Cross-Layer Design for Cooperative Communications and Networking

Abstract

Cooperative communications is a new communication paradigm in which different terminals in the wireless network share their

antennas and resources for distributed transmission and processing.

Recent studies have shown that cooperative communications can yield

significant performance improvement due to spatial diversity gains.

The theory of cooperative communications is however still immature

to fully understand its broader impacts on the design of future

wireless networks.

This thesis contributes to the advancement of cooperative communications by developing and analyzing cooperation protocols at different

network levels, with the

goal to provide significant improvements in signal reliability,

coverage area, network throughput, and energy efficiency with

respect to other existing alternatives.

We first propose a family of cooperative protocols for multi-node

cooperative communications. We demonstrate that full diversity gains

is achieved, which yields a significant improvement in the error

performance. Based on the derived symbol-error-rate expressions, we

characterize the optimal power allocation strategy among the relays

and the source to further improve the performance of the system.

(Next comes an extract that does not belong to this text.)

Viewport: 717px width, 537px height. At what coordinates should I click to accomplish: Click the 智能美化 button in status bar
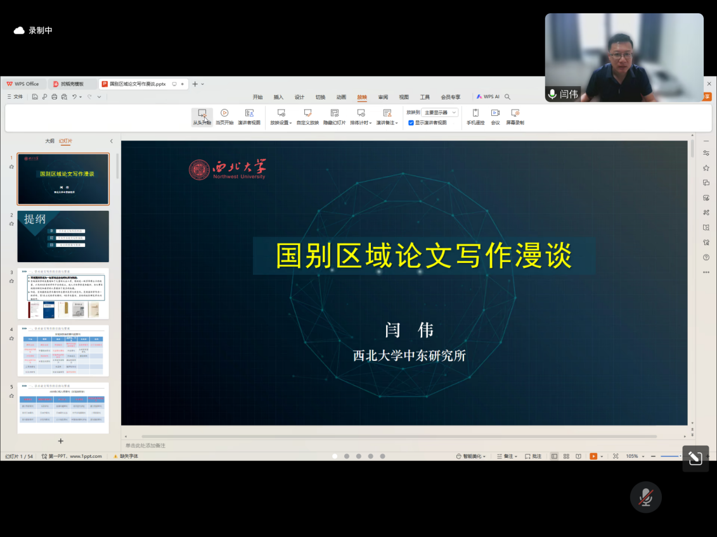coord(470,456)
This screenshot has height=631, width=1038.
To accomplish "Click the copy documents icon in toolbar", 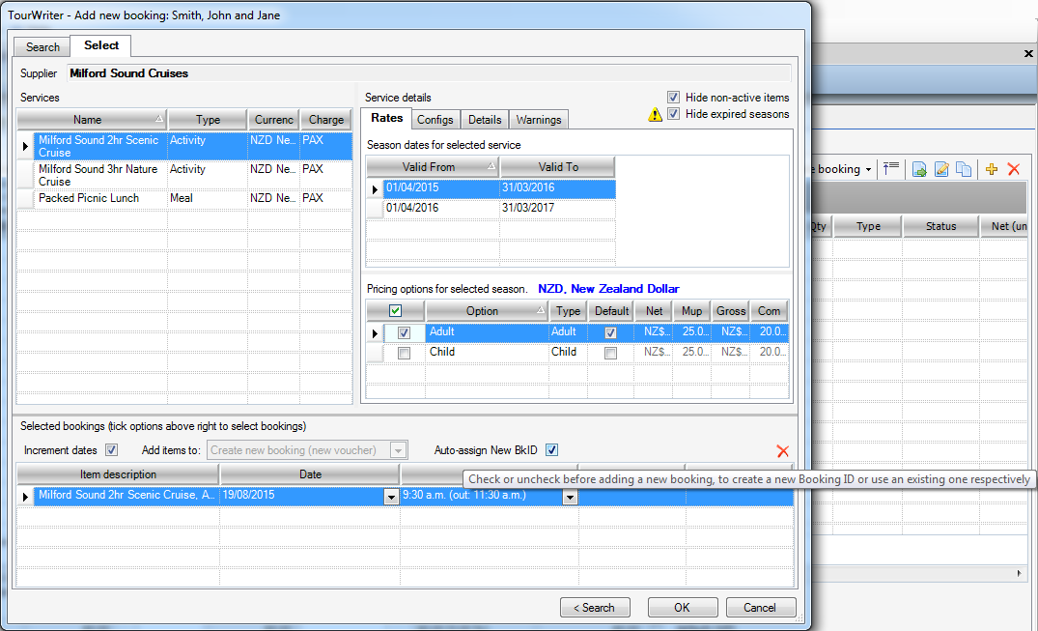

We develop distributed relay assignment protocols, and analyze their

outage performance. We derive lower bounds on any relay-assignment

scheme to benchmark the performance of our proposed schemes. We

study the impact of our proposed protocols on increasing the

coverage area of cellular networks without increasing the transmit

power or adding extra base-stations.

We demonstrate that the gains promised by cooperation can be

leveraged to the multiple-access layer. We propose the deployment of

cognitive relays to utilize the periods of silence of the terminals

to enable cooperation. This alleviates the spectral inefficiency

problems inherent in conventional cooperation protocols. Our results

reveal significant improvements in the maximum stable throughput

region and delay performance of the network.

Finally, an analytical framework for studying the energy efficiency

of cooperation in wireless networks is presented. This framework

considers the overhead in the processing and receiving powers

introduced by cooperation. The results characterize the regions

where cooperation is more energy efficient than direct transmission.

The results also provide guidelines for the design of power

allocation strategies, relay-assignment algorithms and the selection

of the optimal number of relays to help the source.